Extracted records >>

• • • • • • •

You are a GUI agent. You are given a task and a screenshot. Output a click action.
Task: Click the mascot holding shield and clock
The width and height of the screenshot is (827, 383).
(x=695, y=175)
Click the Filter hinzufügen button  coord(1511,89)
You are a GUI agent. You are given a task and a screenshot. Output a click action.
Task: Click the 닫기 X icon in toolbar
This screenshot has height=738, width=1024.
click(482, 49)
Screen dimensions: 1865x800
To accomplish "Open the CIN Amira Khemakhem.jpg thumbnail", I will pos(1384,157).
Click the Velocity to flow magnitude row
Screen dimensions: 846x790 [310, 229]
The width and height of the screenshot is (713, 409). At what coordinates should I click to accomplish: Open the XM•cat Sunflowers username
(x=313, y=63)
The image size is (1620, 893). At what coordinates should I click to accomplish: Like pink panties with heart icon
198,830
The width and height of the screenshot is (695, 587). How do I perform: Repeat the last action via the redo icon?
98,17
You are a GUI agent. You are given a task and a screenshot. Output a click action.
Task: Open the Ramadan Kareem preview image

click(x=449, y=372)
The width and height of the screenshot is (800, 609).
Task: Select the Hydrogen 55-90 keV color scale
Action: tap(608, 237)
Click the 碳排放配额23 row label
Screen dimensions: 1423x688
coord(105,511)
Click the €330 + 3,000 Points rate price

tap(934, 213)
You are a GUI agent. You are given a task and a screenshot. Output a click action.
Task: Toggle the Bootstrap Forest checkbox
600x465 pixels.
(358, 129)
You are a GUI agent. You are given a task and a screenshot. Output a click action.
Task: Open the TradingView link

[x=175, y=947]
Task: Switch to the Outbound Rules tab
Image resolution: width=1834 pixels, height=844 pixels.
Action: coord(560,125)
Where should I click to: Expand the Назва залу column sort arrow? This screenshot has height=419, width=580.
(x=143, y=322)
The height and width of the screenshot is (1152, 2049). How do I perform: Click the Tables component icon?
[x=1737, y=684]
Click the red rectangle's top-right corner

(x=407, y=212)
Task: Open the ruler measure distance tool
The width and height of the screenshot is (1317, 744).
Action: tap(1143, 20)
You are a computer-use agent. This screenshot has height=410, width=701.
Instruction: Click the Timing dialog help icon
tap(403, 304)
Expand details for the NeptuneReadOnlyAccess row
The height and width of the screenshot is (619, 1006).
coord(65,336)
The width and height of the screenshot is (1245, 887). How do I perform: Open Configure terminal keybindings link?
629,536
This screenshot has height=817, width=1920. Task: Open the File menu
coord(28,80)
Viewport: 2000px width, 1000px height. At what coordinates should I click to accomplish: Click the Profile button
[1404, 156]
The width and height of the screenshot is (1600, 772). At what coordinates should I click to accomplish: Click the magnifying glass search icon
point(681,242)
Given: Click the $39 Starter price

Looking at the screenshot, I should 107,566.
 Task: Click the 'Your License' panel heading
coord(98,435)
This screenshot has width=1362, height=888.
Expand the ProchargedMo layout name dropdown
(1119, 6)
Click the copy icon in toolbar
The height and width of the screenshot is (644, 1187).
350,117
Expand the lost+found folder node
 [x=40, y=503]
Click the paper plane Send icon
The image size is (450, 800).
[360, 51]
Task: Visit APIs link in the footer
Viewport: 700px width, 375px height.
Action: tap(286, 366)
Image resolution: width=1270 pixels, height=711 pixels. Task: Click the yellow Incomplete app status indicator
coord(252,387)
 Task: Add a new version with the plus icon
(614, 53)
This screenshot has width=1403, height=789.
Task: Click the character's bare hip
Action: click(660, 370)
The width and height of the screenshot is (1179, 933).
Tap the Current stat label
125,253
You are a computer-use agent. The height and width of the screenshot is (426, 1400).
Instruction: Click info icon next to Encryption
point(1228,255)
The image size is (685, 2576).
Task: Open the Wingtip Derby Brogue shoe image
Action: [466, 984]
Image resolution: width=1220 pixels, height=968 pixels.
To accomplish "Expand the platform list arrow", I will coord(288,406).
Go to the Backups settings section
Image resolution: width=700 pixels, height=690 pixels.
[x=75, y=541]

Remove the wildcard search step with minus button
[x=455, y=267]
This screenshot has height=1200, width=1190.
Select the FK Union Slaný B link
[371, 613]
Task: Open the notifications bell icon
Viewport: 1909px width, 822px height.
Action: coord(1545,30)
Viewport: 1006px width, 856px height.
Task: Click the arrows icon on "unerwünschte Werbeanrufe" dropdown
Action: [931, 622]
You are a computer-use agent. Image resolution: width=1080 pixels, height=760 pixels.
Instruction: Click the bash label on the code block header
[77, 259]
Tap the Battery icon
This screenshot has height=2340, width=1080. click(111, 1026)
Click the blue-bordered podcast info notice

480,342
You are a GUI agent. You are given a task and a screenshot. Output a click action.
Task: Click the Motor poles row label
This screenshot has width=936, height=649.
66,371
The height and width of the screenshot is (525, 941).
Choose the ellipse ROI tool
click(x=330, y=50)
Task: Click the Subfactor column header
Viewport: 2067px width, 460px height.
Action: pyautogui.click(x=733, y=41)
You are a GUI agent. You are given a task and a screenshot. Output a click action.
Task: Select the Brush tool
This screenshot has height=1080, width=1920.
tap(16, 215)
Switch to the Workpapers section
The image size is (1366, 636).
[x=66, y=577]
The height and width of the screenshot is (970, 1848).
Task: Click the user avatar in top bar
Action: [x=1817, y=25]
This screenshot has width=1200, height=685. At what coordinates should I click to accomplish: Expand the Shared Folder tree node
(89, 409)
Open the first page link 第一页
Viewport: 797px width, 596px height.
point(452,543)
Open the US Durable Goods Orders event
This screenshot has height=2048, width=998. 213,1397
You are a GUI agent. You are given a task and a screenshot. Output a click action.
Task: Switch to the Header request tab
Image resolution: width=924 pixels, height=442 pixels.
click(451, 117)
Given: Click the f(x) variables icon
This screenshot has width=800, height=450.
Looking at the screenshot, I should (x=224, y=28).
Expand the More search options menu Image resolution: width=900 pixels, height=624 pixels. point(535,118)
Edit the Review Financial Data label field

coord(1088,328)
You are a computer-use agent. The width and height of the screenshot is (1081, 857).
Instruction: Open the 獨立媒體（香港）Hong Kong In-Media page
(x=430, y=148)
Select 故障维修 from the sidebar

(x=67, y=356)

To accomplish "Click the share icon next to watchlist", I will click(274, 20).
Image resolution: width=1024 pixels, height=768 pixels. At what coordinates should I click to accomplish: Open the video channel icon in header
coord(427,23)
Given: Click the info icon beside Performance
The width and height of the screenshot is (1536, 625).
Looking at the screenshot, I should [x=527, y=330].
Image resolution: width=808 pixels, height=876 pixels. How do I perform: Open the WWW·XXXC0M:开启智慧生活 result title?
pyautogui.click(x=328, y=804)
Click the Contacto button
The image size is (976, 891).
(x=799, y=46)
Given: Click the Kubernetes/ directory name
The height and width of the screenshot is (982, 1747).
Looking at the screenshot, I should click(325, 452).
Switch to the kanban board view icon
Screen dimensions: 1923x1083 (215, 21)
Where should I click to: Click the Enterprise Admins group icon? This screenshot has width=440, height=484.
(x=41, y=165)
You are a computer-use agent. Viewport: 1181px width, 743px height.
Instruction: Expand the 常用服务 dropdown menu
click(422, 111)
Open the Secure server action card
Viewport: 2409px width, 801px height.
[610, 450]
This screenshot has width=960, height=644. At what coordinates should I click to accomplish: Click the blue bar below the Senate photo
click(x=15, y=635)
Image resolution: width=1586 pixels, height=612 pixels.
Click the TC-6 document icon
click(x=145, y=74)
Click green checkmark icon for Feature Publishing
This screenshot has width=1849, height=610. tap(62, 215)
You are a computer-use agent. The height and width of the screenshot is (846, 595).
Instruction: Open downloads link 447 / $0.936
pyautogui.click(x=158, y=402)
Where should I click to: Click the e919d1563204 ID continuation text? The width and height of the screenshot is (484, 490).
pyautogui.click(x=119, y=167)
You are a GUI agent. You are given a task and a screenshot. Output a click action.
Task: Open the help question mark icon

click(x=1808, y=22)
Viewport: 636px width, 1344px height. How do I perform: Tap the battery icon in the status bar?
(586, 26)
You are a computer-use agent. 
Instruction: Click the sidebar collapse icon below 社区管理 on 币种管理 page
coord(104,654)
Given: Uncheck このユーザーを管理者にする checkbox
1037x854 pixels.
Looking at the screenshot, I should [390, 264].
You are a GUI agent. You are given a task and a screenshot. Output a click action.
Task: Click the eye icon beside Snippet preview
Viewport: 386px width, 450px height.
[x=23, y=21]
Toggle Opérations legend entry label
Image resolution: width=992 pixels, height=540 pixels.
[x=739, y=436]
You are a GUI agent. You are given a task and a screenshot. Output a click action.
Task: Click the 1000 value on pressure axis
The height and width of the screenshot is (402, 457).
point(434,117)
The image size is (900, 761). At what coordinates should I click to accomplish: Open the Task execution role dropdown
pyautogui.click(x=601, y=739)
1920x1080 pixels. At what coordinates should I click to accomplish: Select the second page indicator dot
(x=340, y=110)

• • • • • • •

WHAT TO PRODUCE >> Examine the entries and report how many of their lines contain the string "beside", giving no more than the number.

ANSWER SECTION >> 2